C’est dire que cette tragédie nous met en présence de ce que peut être l’effroyable profondeur du Mal. Pas seulement parce qu’un vieillard innocent, soucieux de vivre avec les musulmans comme avec des frères, a été la cible de l’un d’eux. Pas seulement du fait du passage à l’acte d’un homme encore jeune, psychologiquement fragile et déjà détruit par un lavage de cerveau opéré par des criminels. Mais parce que cette tragédie dépasse complètement le destin de ces deux personnes pour affecter les relations entre des centaines de millions de personnes à travers le monde. Et pour commencer, celles des musulmans qui vivent en France. Ils en éprouvent honte et douleur, sans y être pour rien, à cause de l’image de leur religion qui se propage à travers le récit des médias, du fait aussi du malaise qu’ils éprouvent en tant que citoyens français ou comme résidents réguliers dans notre pays.
Chacun se rend compte, en effet, que le massacre à Nice de 84 personnes, venues en famille célébrer la fête nationale du 14 juillet et que l’assassinat, quelques jours plus tard, du Père Jacques priant dans son église d’un quartier populaire, ne sont que deux faces d’un unique message de l’Etat islamique. A la violence physique, déjà sans mesure, de ces deux actes s’ajoute leur violence symbolique qui s’en prend à ce que représentent la mairie et l’église qui voisinent dans chacune de nos communes : son but est de déchirer le tissu social de notre pays qui compte la plus nombreuse communauté musulmane d’Europe. Daesh n’accepte aucune société plurielle.

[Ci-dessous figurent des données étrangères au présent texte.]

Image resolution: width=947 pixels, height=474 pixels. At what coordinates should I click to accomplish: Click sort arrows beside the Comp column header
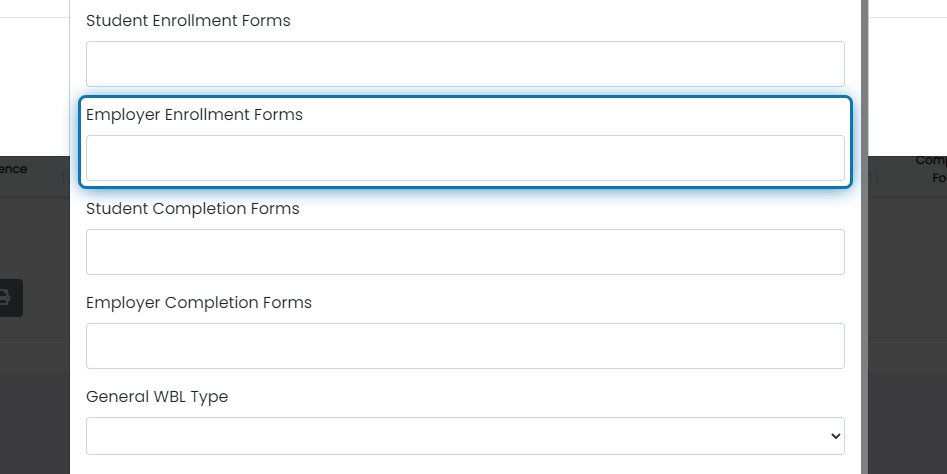tap(874, 178)
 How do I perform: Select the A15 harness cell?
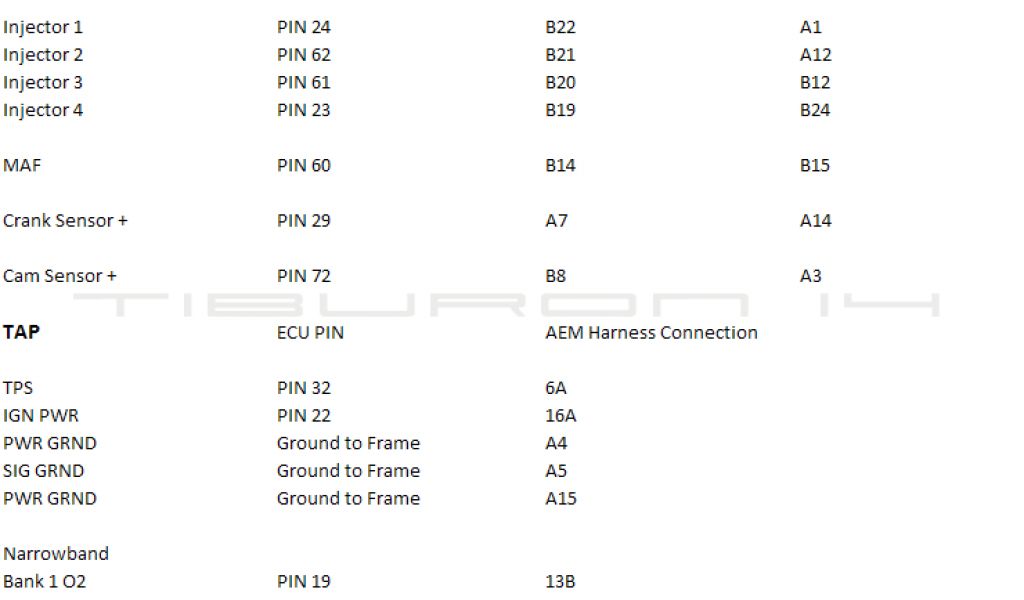[560, 498]
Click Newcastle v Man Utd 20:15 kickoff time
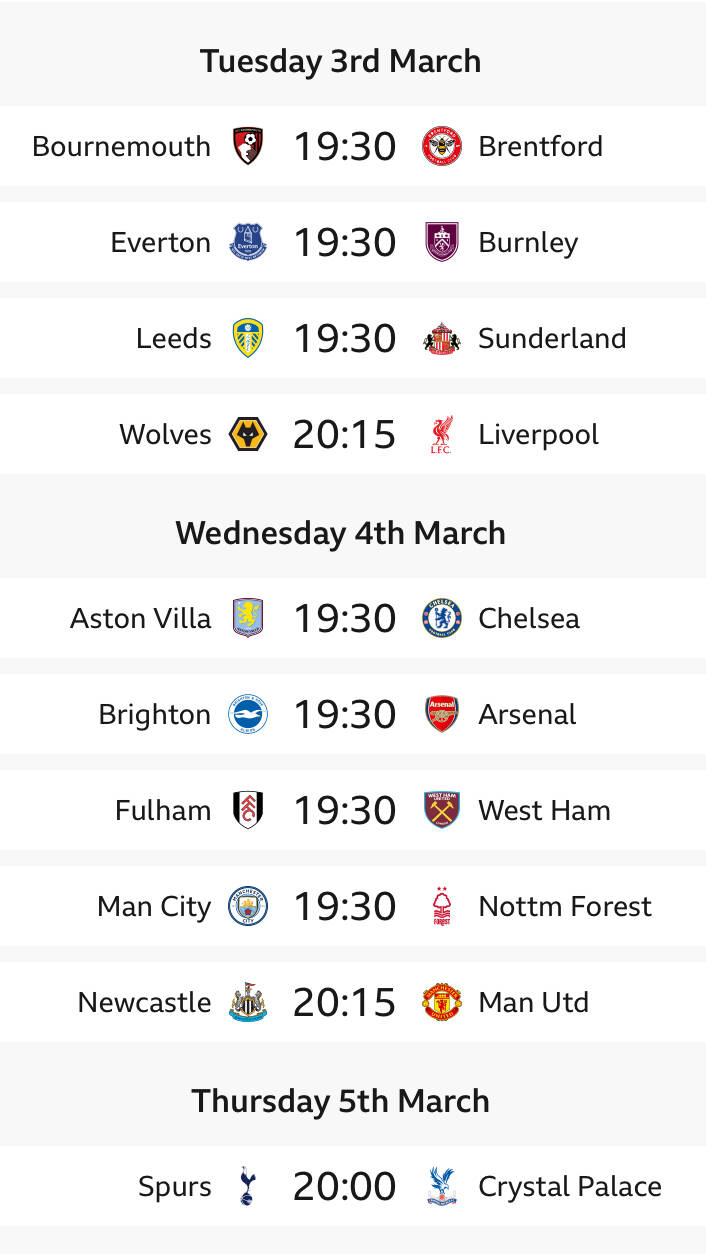The image size is (706, 1254). [x=344, y=1002]
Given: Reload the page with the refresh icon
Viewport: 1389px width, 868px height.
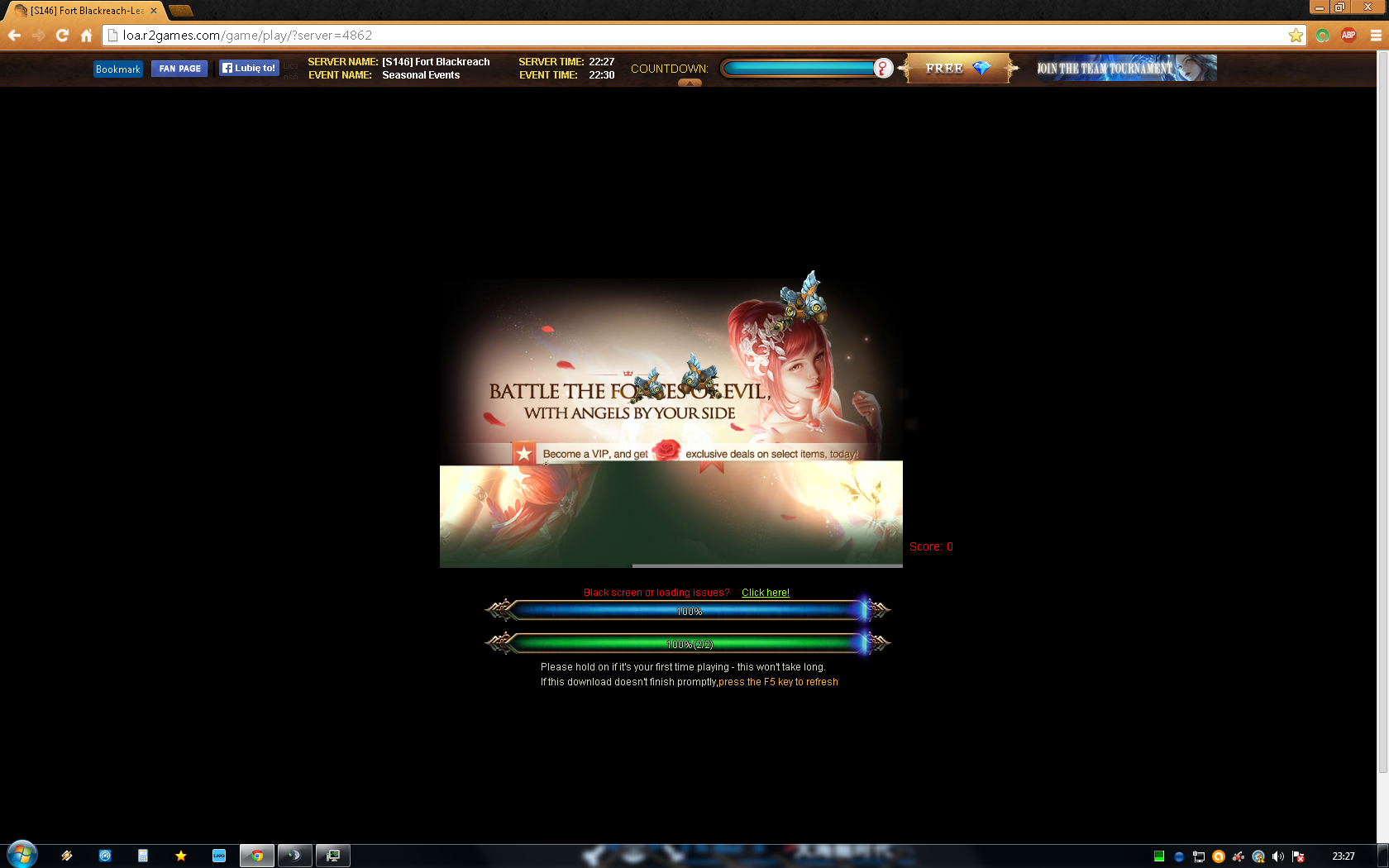Looking at the screenshot, I should [62, 36].
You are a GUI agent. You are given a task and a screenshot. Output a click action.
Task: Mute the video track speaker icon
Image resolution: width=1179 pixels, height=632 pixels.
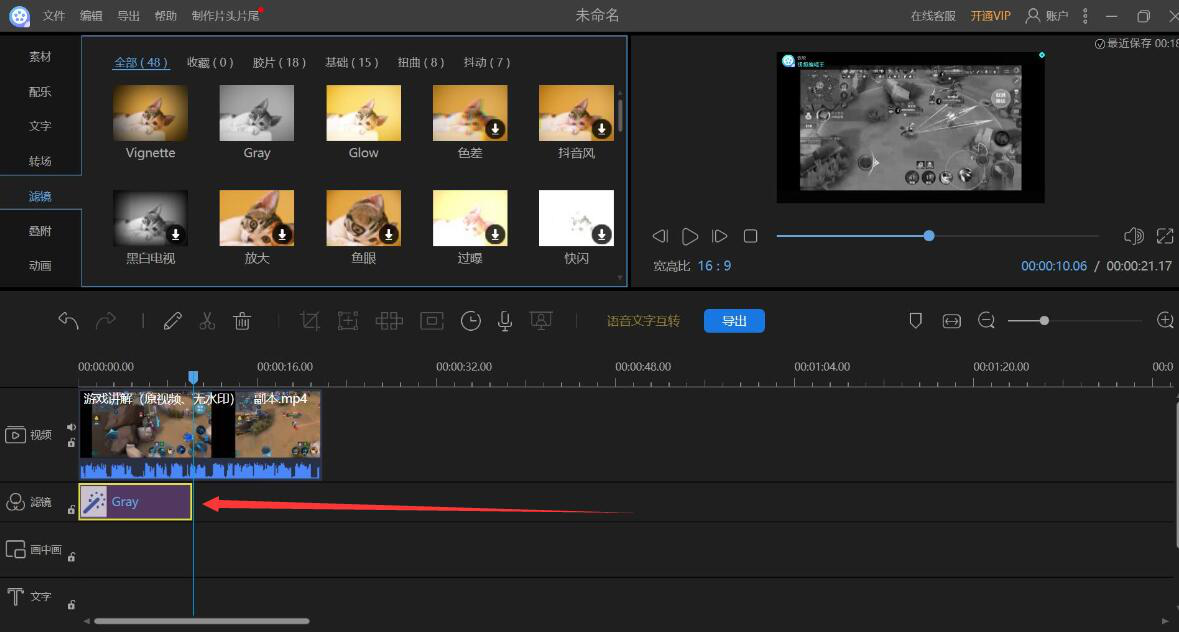point(71,427)
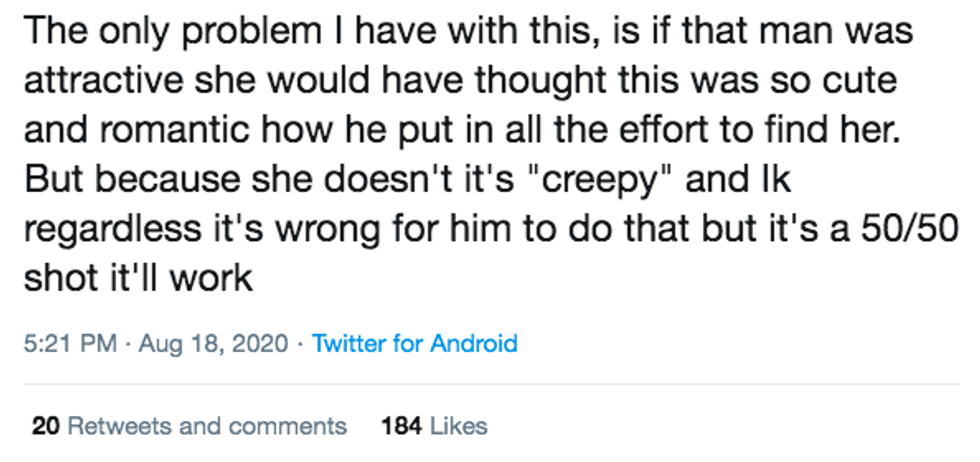This screenshot has height=462, width=980.
Task: Click the word "attractive" in the tweet
Action: coord(104,81)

Dernier point qui touche douloureusement tous les croyants: commettre de tels actes au nom de Dieu (Allahu akbar) défigure atrocement ce que nous savons de Dieu et, dans notre pays plus ou moins sécularisé, cela a pour effet de faire prospérer l’athéisme. Toute personne simplement humaine ne peut que se vouloir athée de ce Dieu-là.
Inutile de poursuivre l’analyse: pouvons-nous rester inertes comme citoyens et comme chrétiens devant de tels enjeux? Tous nous avons à dépasser les émotions qui nous submergent, même si nous ne le reconnaissons pas facilement.
Une interrogation pour Confrontations : peut-on envisager de poursuivre le chantier déjà ouvert sur l’islam et sur notre relation aux musulmans ?
A la rentrée, nous discuterons de l’ordre du jour de nos activités de l’an prochain. N’y aurait-il pas lieu de redonner vie à un ou à des groupes de travail sur la question? Tous nos responsables politiques nous disent que nous sommes entrés dans une « guerre » qui, selon eux, sera très longue. La prophétie de Huntington sur la guerre des civilisations est-elle en train de se réaliser ? Car on voit bien que ce qui se passe chez nous affecte des continents entiers.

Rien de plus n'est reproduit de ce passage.